Not only is this a missed opportunity to improve treatment options for the growing number of Australians who have long-term pain – it overlooks a potential solution to the nation’s growing illicit market for prescription pain killers, which may end up costing the health system more in the longer term.
Chronic pain affects around 20% of Australians at any given time. According to the Australian Institute of Health and Welfare, long-term musculoskeletal pain is the most common cause of disability in Australia, with an economic and human burden comparable to mental illness or type 2 diabetes.
A 2007 Access Economics report estimated a yearly cost of $34 billion to the economy due to lost productivity and direct healthcare costs.
In the last 15 years, a whole raft of new formulations of opioid-based painkillers have become available to treat long-term pain. The increased availability of a variety of prescription opioids has led to a huge increase in prescribing – and not just for those in need.
More and more PBS-funded prescriptions for sustained-release opioid drugs such as Oxycontin (or hillbilly heroin, as it’s sometimes named), are making their way into the illicit market.
While prescription opioids might be the right choice for some patients with long-term pain (cancer pain, for instance), there are real risks with dependence and addiction.
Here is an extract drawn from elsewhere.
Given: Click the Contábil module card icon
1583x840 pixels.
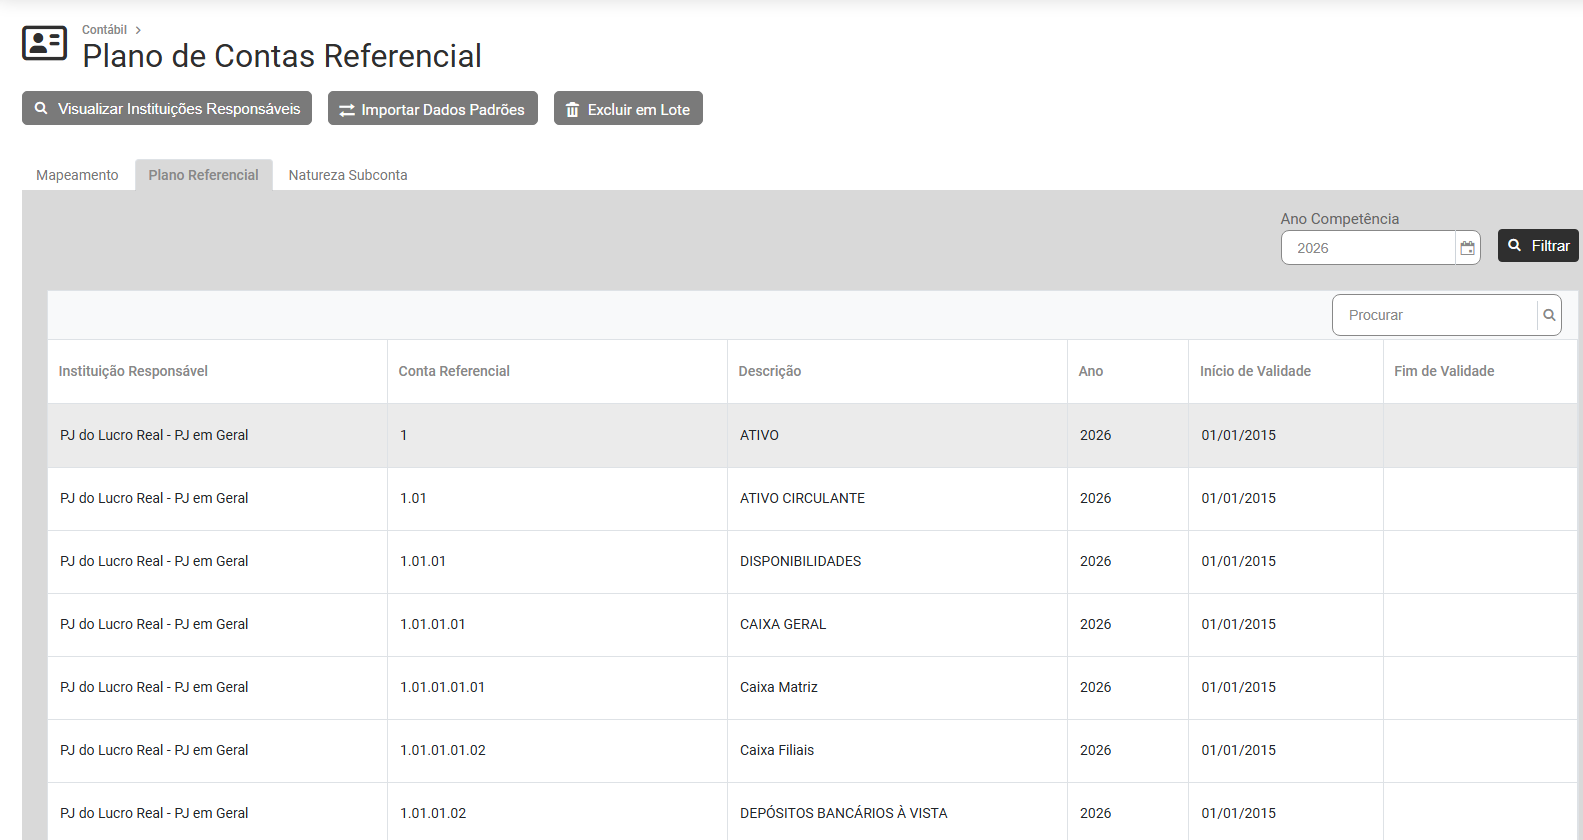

Limits of opioid-based medicines
Prescription opioids such as Oxycontin come with serious side effects including nausea, itchiness, sedation and especially constipation. So additional medications are needed to prevent constipation, which adds to the cost and complexity of care.
Reducing the side-effects of prescription opioids is an important development to increase chronic pain sufferers’ tolerability of this type of pain-relief.
The idea of adding a small dose of an opioid-blocking drug (naloxone) to the same tablet as the painkiller has been around since the early 1990s, and is thought to have two possible advantages:
1) The opioid-blocking naloxone can’t make its way into the bloodstream from the gut and will therefore block the gastrointestinal side-effects of the painkiller, without reducing its overall effect.
2) If the tablet is crushed to be injected by an abuser, the two ingredients become mixed and the addictive effects of the opioid are reduced or prevented.
That’s why pain management and palliative care specialists have been eagerly awaiting the arrival of a drug such as Targin, which combines opioids with naloxone.
It was the first drug in its category to be recommended for inclusion on the PBS by the Pharmaceutical Benefits Advisory Committee (PBAC) – and this came late last year.
Usually, medicines are listed on the PBS after recommendation from PBAC, but because of the tight economic climate, all recommendations are going to Cabinet for another layer of approval.
So Targin remains available in Australia but patients have to foot the entire bill, which can be around $100 a month. If you’re a pensioner with advanced cancer, the cost may well be prohibitive.
It’s likely Targin was blocked because of fears of a cost blowout for the PBS. But the Gillard Government seems oblivious to the potential economic benefits of listing the drug.
On its own, Targin is more expensive than Oxycontin, but Oxycontin itself is not a cheap drug, and given current levels of (over) prescribing, the collective cost of the drug is enormous.
In 2009-10 nearly 5000 warnings were issued to doctors suspected of prescribing opioids and benzodiazepenes to doctor-shoppers. And in March 2011, the Minister for Human Services announced an investigation of 50 doctors for similar irregular prescribing practices.
Listing a drug such as Targin, which is unpalatable to abusers, is very likely to cut the market for doctor-shoppers and reduce the prescribing rates of Oxycontin.
In fact, if Oxycontin and Targin were both listed on the PBS, there would be no reason for doctors or genuine patients to prefer Oxycontin.
The size of this shift is hard to calculate, but the replacement of Oxycontin with a drug that is equally effective, more tolerable for genuine users and much harder (and less rewarding) to abuse, seems a no-brainer.
It makes little sense for the Health Minister to cry poor on this issue. PBAC has estimated the worst-case cost scenario was less than $10 million over five years.
Besides, how do you cost the ongoing epidemic of prescription opioid addiction, and the criminal subculture it supports?
A painful situation
The wider issue is the disgraceful state of the PBS in supporting the treatment of persistent pain.
Of the five first-line drugs for neuropathic pain recommended by the International Association for the Study of Pain (IASP), none are available for pain-relief on the PBS.
Gabapentin and pregabalin are available for Veterans, and through most compensation providers, but every other individual with nerve-related pain has to find a GP or specialist willing to lie to the PBS or pay thousands of dollars a year out of their own pockets.
The Government thinks it’s expensive to treat persistent pain sufferers with the best available drugs, but treating them with drugs that don’t work or that have severe side-effects isn’t a solution.
The Health Minister and the Government she represents need to get serious about a long-term plan for pain management. Statistically speaking, every fifth one of them will have reason to be grateful for it someday.